* WRITTEN EXERCISE
Collect every line of the listing below that contains the word "price", matching its case exactly.

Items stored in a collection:
______

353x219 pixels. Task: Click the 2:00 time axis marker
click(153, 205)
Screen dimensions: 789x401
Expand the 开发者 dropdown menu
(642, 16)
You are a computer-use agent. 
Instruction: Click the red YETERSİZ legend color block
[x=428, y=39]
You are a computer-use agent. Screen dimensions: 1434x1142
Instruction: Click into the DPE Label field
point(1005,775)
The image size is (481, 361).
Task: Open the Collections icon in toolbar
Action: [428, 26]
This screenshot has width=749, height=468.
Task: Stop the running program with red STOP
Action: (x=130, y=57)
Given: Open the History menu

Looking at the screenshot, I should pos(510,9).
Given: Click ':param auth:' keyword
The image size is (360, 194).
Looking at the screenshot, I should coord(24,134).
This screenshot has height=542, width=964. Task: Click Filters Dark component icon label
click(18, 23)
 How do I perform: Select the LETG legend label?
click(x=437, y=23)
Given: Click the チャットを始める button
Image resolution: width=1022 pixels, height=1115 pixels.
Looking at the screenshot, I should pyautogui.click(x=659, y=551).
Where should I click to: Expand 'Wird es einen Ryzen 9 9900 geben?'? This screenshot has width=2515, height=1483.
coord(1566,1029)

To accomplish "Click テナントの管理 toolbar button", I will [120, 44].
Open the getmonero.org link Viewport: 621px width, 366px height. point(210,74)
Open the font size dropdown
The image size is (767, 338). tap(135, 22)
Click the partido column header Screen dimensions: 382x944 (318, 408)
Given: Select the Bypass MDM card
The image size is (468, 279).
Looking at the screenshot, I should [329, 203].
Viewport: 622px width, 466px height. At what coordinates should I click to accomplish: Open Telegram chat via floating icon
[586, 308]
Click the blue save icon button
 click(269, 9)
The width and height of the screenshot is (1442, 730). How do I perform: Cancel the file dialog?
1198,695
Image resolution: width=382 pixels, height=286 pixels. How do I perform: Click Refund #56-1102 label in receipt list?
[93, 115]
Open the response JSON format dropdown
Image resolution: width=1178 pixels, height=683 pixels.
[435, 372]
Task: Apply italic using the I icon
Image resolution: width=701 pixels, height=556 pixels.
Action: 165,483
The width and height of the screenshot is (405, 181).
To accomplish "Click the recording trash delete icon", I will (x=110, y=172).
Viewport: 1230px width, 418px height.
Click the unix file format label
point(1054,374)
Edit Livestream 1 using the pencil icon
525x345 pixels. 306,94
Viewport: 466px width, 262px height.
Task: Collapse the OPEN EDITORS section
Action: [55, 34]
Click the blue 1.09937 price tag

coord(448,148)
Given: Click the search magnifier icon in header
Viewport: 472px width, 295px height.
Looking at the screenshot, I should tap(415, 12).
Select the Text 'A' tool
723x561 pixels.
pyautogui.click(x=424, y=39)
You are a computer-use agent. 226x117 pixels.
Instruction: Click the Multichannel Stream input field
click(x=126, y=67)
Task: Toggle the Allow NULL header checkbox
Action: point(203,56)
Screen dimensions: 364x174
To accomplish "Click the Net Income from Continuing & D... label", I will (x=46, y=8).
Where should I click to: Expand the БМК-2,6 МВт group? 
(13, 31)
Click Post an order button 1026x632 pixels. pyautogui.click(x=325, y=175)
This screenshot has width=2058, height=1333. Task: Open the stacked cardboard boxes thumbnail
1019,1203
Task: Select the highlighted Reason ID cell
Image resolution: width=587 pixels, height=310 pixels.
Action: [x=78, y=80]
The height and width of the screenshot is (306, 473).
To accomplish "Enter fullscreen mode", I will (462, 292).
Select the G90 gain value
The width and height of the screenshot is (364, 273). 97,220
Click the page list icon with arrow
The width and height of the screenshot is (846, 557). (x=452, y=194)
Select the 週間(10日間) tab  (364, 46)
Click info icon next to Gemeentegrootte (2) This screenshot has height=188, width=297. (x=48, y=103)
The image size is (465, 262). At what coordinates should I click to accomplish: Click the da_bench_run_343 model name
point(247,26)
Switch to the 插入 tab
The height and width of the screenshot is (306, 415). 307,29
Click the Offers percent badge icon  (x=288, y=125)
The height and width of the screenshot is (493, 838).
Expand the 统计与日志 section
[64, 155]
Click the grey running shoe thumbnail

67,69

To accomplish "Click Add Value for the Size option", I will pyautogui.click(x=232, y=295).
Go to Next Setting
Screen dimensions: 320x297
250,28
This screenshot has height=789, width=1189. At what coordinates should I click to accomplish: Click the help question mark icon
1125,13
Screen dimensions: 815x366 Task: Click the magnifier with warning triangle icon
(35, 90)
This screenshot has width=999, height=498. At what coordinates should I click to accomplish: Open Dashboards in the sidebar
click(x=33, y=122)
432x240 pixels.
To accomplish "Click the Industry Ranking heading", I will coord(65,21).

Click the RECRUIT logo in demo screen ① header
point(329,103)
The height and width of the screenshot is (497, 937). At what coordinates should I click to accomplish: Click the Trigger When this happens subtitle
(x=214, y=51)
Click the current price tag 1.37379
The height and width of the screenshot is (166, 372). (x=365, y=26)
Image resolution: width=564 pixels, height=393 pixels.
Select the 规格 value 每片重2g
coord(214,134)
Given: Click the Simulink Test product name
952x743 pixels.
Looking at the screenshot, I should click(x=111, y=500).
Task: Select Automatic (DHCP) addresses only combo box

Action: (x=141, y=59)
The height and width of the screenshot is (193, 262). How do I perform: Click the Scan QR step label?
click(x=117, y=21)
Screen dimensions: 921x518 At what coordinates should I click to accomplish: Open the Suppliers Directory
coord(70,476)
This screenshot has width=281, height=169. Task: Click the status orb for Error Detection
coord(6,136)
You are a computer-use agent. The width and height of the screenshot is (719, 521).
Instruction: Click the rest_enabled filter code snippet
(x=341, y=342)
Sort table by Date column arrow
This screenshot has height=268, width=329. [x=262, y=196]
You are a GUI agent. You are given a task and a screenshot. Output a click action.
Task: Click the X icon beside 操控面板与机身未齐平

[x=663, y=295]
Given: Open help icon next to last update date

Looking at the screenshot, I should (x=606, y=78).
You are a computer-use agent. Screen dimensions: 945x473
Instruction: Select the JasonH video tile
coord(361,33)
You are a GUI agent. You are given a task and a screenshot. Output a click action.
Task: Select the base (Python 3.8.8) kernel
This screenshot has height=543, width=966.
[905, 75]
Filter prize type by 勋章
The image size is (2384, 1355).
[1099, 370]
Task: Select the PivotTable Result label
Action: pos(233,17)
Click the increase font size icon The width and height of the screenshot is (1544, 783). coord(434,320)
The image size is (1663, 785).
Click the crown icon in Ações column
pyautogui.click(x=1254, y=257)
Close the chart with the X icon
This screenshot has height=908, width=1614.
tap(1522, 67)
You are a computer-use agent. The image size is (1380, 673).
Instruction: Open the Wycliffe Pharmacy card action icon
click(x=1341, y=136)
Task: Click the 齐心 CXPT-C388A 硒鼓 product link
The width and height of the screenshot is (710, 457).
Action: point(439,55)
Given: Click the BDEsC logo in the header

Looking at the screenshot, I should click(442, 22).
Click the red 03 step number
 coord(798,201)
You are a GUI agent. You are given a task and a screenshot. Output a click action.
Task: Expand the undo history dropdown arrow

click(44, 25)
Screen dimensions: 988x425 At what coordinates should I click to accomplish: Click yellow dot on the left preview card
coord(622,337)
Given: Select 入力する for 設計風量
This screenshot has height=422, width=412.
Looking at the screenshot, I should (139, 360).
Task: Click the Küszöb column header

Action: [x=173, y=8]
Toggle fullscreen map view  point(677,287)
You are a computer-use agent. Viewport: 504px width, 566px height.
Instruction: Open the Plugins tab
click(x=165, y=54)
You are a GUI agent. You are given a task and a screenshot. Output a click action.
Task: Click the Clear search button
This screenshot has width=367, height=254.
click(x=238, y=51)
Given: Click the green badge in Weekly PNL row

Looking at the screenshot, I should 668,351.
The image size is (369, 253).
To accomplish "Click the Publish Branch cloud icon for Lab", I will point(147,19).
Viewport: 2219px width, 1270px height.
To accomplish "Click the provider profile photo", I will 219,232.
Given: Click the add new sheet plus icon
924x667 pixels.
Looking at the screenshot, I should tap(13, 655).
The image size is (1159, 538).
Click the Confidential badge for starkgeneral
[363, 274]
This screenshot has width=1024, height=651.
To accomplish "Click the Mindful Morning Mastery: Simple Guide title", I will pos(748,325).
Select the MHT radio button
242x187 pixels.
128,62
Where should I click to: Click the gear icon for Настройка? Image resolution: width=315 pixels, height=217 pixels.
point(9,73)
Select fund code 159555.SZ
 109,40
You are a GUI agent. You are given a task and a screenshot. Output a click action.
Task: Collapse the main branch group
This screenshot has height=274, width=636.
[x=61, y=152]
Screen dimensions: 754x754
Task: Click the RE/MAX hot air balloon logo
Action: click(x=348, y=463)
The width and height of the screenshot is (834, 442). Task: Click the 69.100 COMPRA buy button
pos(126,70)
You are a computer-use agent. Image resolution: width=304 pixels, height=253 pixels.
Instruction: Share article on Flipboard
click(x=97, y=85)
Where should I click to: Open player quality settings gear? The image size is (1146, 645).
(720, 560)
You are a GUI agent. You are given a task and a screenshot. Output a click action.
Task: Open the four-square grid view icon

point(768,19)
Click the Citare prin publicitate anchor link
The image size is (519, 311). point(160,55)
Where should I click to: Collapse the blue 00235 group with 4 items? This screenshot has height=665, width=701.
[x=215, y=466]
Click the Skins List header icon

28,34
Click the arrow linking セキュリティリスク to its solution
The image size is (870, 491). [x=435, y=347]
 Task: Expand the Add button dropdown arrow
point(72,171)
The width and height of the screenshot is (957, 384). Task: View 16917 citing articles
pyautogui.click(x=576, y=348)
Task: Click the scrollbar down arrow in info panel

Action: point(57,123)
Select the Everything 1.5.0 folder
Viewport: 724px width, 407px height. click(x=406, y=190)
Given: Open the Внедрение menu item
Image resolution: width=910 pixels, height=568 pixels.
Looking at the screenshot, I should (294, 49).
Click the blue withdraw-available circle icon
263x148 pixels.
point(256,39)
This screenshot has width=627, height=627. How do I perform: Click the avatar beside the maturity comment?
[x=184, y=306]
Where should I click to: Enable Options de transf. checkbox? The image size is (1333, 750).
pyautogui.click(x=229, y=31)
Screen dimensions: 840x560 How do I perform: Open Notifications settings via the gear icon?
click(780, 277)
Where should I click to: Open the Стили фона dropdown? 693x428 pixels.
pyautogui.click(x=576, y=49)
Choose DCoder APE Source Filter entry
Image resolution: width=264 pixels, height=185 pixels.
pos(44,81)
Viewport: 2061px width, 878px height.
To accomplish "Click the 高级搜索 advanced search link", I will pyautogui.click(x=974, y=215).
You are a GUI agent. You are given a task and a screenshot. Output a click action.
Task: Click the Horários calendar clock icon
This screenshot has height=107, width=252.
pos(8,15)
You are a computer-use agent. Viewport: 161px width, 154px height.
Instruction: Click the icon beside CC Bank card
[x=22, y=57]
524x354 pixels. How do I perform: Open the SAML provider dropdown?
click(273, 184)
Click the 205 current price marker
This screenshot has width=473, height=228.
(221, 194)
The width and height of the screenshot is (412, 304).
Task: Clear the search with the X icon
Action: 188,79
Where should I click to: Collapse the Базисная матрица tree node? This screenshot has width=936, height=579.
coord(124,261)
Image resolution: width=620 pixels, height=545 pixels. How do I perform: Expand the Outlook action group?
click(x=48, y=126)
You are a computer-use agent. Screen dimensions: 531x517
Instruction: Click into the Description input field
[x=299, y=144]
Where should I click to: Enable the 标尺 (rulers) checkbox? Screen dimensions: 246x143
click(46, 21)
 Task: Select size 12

______

* OUTPUT FOR THIS TASK
Click the blue 1.09937 price tag
Click the current price tag 1.37379
Click the 205 current price marker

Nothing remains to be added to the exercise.